Сталин. Пять лет работали, кое-кого задели случайно. Кой-кто есть из выжидающих, вот рассказать этим выжидающим, что дело проваливается. Таким людям нужно помочь с тем, чтобы их прощать.
Щаденко. Как прежде бандитам обещали прощение, если он сдаст оружие и придет с повинной (смех).
Сталин. У этих и оружия нет, может быть, они только знают о врагах, но не сообщают.
Ворошилов. Положение их, между прочим, неприглядное, когда вы будете рассказывать и разъяснять, то надо рассказать, что теперь не один, так другой, так третий, все равно расскажут, пусть лучше сами придут.
Сталин. Простить надо, даем слово простить, честное слово даем.[89]
И никакого тебе: «Раздавить гадину!»
Но вернемся к вопросу, почему арестованные на судах так активно признавались в своей преступной деятельности?
Наиболее вероятный ответ таков: им было из чего выбирать. Две высшие меры, предусмотренные статьей, да плюс очень гуманное отношение правосудия к контрреволюционерам в условиях, когда СССР извне и изнутри ничего особо не грозило, давало надежды, что если искренне признаться и сделать вид, что раскаялся, то политическое руководство страны даст команду судам наказывать по второй категории.
Такой вот эпизод из упомянутого процесса 1938 г. Когда в начале заседания суда председательствующий опросил всех подсудимых, признают ли они себя виновными, то 20 признали, а один – Крестинский – нет! На предварительном следствии он себя виновным признал, но на суде от всех признаний отказался. (Возможно, у подсудимых еще до ареста была какая-то договоренность на случай суда).
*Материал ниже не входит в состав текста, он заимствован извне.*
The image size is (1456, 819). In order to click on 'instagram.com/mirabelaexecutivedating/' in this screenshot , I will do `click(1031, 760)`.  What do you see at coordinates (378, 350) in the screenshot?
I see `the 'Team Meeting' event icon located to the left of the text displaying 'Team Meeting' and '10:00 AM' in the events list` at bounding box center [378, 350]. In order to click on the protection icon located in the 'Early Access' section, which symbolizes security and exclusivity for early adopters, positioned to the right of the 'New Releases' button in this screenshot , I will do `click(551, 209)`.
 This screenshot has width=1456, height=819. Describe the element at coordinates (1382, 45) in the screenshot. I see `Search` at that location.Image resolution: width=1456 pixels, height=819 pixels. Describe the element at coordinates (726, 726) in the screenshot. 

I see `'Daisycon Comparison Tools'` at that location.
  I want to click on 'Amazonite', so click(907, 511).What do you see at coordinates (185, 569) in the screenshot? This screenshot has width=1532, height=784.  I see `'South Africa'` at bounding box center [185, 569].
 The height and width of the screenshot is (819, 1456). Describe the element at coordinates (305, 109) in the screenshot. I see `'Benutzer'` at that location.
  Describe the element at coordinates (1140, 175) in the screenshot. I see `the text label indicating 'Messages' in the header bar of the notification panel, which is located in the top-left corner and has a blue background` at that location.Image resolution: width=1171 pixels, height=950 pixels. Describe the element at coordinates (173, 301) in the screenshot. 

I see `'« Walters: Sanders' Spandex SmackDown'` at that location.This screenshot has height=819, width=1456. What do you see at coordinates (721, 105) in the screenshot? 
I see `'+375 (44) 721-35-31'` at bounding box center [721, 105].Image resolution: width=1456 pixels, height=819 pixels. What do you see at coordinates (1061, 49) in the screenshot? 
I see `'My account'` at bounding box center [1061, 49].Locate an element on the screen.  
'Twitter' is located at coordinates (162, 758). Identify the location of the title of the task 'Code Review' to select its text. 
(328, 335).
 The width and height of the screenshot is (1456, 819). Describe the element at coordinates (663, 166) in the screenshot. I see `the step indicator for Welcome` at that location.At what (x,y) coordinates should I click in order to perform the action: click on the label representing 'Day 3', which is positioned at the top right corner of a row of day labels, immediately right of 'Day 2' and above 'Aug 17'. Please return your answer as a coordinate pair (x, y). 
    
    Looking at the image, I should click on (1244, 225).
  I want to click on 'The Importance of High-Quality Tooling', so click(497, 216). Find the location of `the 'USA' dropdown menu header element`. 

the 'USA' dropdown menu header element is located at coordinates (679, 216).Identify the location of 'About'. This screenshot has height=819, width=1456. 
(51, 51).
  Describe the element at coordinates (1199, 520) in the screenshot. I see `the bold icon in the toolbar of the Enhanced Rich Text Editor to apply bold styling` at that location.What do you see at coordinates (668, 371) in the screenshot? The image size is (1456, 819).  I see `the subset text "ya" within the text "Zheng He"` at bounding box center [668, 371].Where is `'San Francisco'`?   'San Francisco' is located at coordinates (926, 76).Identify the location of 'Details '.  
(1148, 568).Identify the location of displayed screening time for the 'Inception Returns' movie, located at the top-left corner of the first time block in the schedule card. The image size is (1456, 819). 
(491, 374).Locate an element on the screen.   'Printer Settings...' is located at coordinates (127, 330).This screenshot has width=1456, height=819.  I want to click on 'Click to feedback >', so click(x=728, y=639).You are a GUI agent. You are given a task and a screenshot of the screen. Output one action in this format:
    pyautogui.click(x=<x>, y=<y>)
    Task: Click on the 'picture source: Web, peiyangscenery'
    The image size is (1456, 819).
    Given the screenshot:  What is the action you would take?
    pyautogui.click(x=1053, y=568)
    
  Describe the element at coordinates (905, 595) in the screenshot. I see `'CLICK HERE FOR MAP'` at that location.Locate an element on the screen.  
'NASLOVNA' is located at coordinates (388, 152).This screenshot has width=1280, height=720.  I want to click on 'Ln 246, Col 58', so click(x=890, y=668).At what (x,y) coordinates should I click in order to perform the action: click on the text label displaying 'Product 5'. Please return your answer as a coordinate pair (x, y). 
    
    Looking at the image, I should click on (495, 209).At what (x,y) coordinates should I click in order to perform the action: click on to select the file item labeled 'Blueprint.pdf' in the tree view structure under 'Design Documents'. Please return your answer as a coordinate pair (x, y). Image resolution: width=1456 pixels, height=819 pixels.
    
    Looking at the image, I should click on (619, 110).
Хладнокровный А. Я. Вышинский тут же попросил суд вести допрос подсудимых в заданной им определенной последовательности – так, что подсудимые начали выдавать эпизоды своей преступной деятельности с участием Крестинского. Тот однако целый день был «в отрицаловке», но начиная с утра следующего дня Вышинский уже был вынужден осаживать Крестинского: так тому хотелось рассказать всю правду и немедленно. А куда было деваться, когда на тебя показывают 20 человек да еще с такими подробностями, что их никак невозможно придумать?[90]
А суд действительно учел раскаяния и действительно искренние. Даже Вышинский не стал просить суд приговаривать к высшей мере Бессонова и Раковского. И надо сказать, что эти двое вели себя на процессе очень достойно: на вопросы отвечали точно и внятно, не юлили, не заискивали и даже раскаивались с большим достоинством. Остальным громкие признания в любви к Советской власти не помогли. Почему?
Во-первых, на свою беду, они вовлекли в свою организацию, соблазнили слишком многих. Страна была вынуждена смертными приговорами отпугнуть мерзавцев от халявы государственных кормушек. Наказанием предотвратить подобное преступление в будущем.
Во-вторых, раскрытие заговора происходило в смертельный для СССР период – Германия поставила себе целью захват России, а в проклятой Европе никто не хотел заключать с СССР военного союза или соглашения. У государственных чиновников смертными приговорами должна была быть подавлена даже сама мысль об измене. Жалость к предателям в тот момент была преступлением.
И, наконец, к вопросу о том, хорошо это или плохо, когда политическое руководство решает, по какой категории наказывать преступников? Думаю, что хорошо.
Во-первых, честному человеку в принципе плевать, по какой категории судят преступников, замысливших преступление против страны. Не совершай преступлений, и тебя не будут судить ни по какой категории.
Во-вторых. Это делает закон более мягким, удаляет из него излишнюю жестокость, причем именно тогда, когда она не нужна.
Прошу читателей меня понять – все вышевысказанные мною сентенции относятся к стремлениям высших органов Советской власти – Сталина, генерального прокурора, судей Верховного суда и т.д. Но внизу, в глубинке СССР, на уровне районных и городских народных судов в то время мог царить страшнейший произвол, вызванный как злым умыслом, так и подлой безответственностью или некомпетентностью следователей НКВД, прокуроров и судей.
После смерти Сталина во всех случаях несправедливых приговоров 30-х годов был обвинен НКВД, хотя он здесь ни при чем – следователи НКВД лишь готовили дела для рассмотрения их в суде. А суды и прокуроры – те, кто реально убивал и сажал невинных – были выведены из-под любой критики. В результате у нескольких поколений советских людей сложилось совершенно неправильное представление о том, что тогда происходило. Цензура КПСС довела дело до такого маразма, что правду о судебном произволе 30-х годов легче узнать за границей, чем от отечественных историков.